Stereoactive Movie Club Ep 9 // The General

Directed by Buster Keaton and Clyde Bruckman, 1926's 'The General' stars the stone-faced comedian performing unbelievable stunts aboard a Confederate train.

Stereoactive Movie Club Ep 9 // The General
Stereoactive Movie Club Round Two (Stephen's Pick)
Available on Goodpods, Apple Podcasts, Spotify, and anywhere else you listen to podcasts.

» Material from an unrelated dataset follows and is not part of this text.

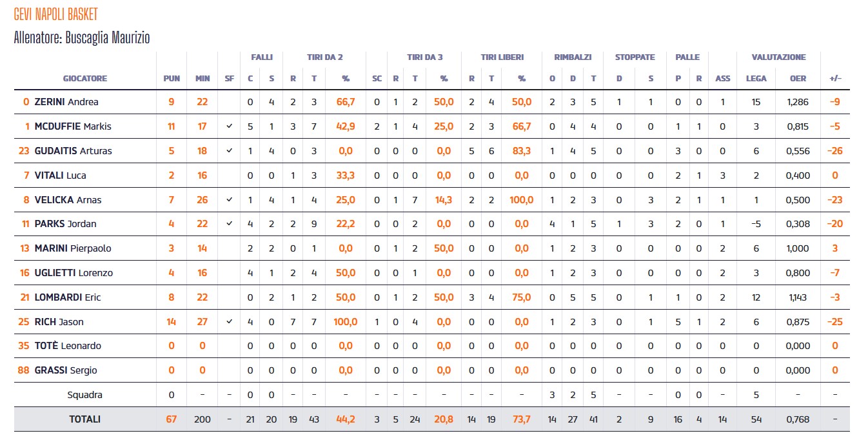
Task: Click the starter checkmark for PARKS Jordan
Action: (230, 224)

It’s Stephen’s 2nd pick: ‘The General,’ the 1926 film directed by Buster Keaton and Clyde Bruckman – and of course also starring Buster Keaton. It’s an action comedy set during the Civil War and largely centered around a stolen train and plenty of stunt work. The movie was released at the very end of the silent film era and was a commercial disappointment, thanks in no small part to its large-for-the-time budget of $750,000. Critical reception was also less than stellar, with reviews in several major papers saying that it wasn’t up to the quality of Katon’s previous work or that it just wasn’t all that funny. The critical and financial failure helped to effectively end Keaton’s independence. And while the film opened in some theaters around Christmas in 1926, it mostly opened and played in 1927, so the top-grossing film of that year was The Jazz Singer, which of course introduced synced sound to cinema, thus beginning the end of the silent era… Despite all that, over the years, The General has earned a reputation as a classic silent film and a classic comedy. It ranked #18 on both the AFI’s main list of great films in 2007 and it’s list of great comedies in 2000. And for our purposes, the film has made Sight and Sound magazine’s critics poll of the “greatest films ever made” twice… at #8 in 1972, then at #10 in 1982.